Desde que chegou ao poder, o governo Bush ignorou mais tratados e
resoluções da ONU do que o resto do mundo em 20 anos.
A
senha de Bush e sua quadrilha para assaltar a segunda maior reserva de
petróleo do mundo é “desarmar” o Iraque. Nenhuma resolução da ONU pede o
“desarmamento” do Iraque – o que a resolução 687 e as que se seguiram
estabelecem é a proibição – e verificação – de “armas de destruição em
massa”. O que já é uma injustiça, pois os EUA são o maior depósito de
armas de destruição em massa, sem absolutamente controle algum – e a casta
que sufoca o país quer o monopólio delas. Mas não há resolução alguma
falando de desarmamento em geral do Iraque. Evidentemente, só aos ladrões
– e ladrões especialmente covardes – cabe essa história de “desarmamento”.
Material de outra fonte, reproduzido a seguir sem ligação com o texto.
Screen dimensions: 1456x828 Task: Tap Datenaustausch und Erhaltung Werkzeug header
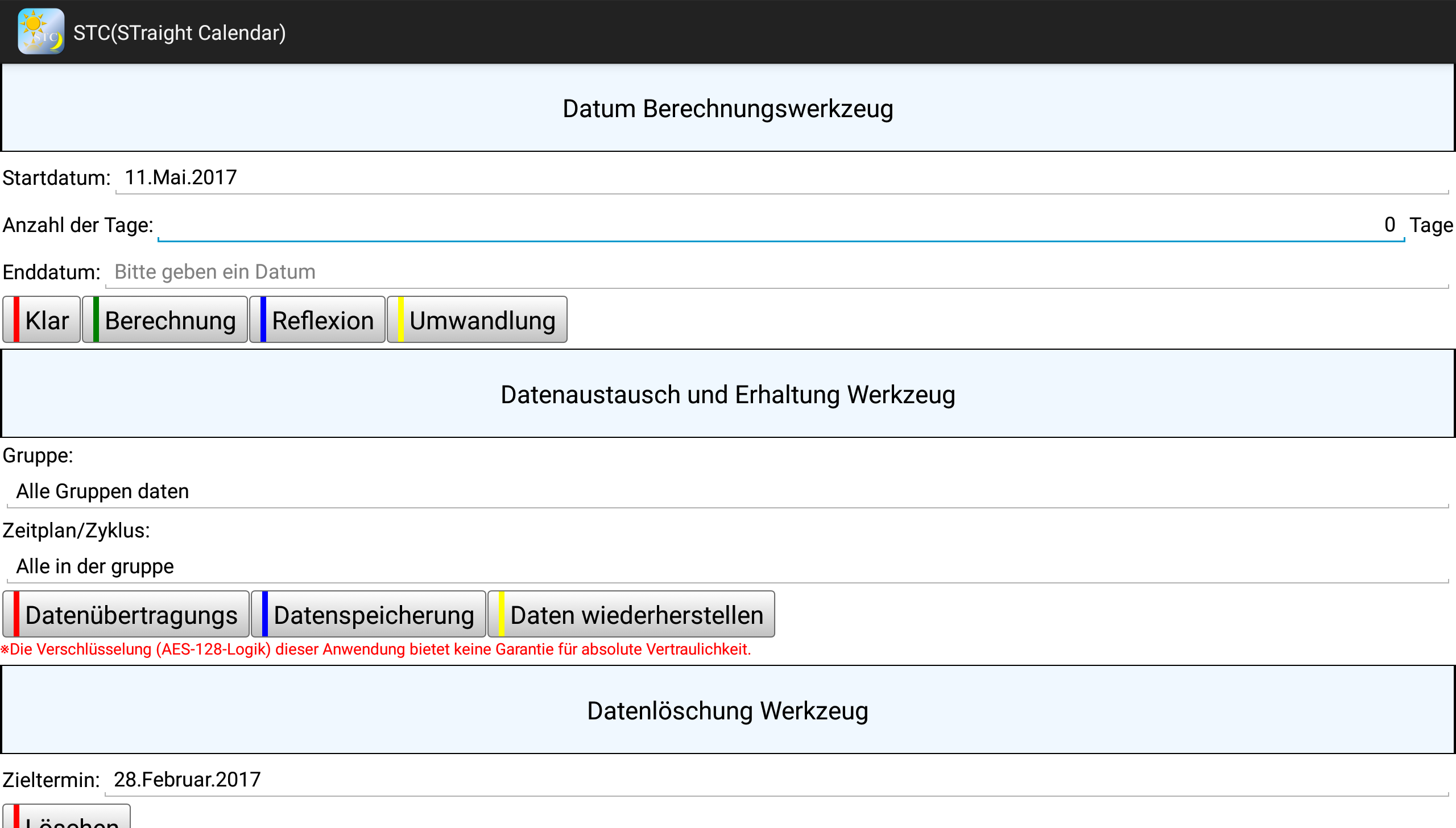tap(728, 394)
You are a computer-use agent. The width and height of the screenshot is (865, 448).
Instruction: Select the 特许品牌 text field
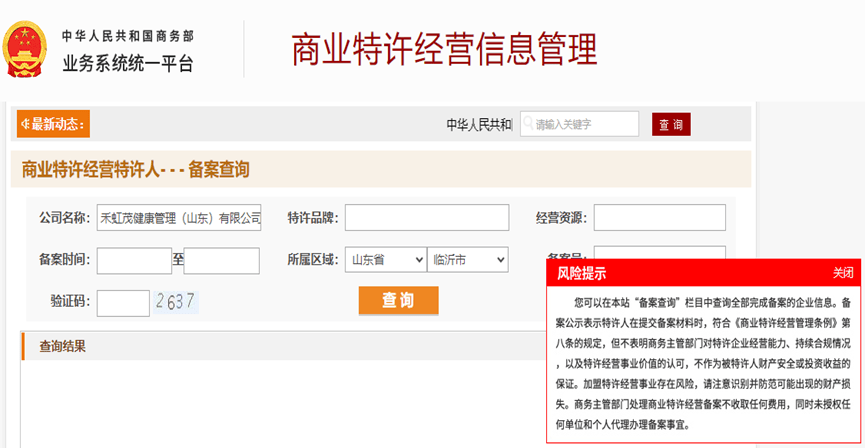pos(426,218)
Bem que eles queriam que o Iraque estivesse “desarmado” e indefeso, para
facilitar o roubo. Aliás, vivem imaginando uma situação mais fácil para o
assalto: Saddam se “exilaria”, um golpe, etc.
Quem
acusa é que tem que provar. Esse é um princípio elementar de justiça – a
propósito a Justiça nasceu no Iraque, há 4 mil anos – mas os barões de
terra do Texas, depois mercadores de petróleo e de armas, se acostumaram
com o assalto à propriedade alheia e criaram esse espírito “jurídico”
comum nos filmes de faroeste: está à mão é só enfiar o colt 45 e pegar.
Toda a vileza se torna possível quando não vigora o preceito de que alguém
é inocente até prova em contrário. O acusador poderia dizer que “não ficou
convencido”, que a prova foi “insuficiente” ou que “estão escondendo”.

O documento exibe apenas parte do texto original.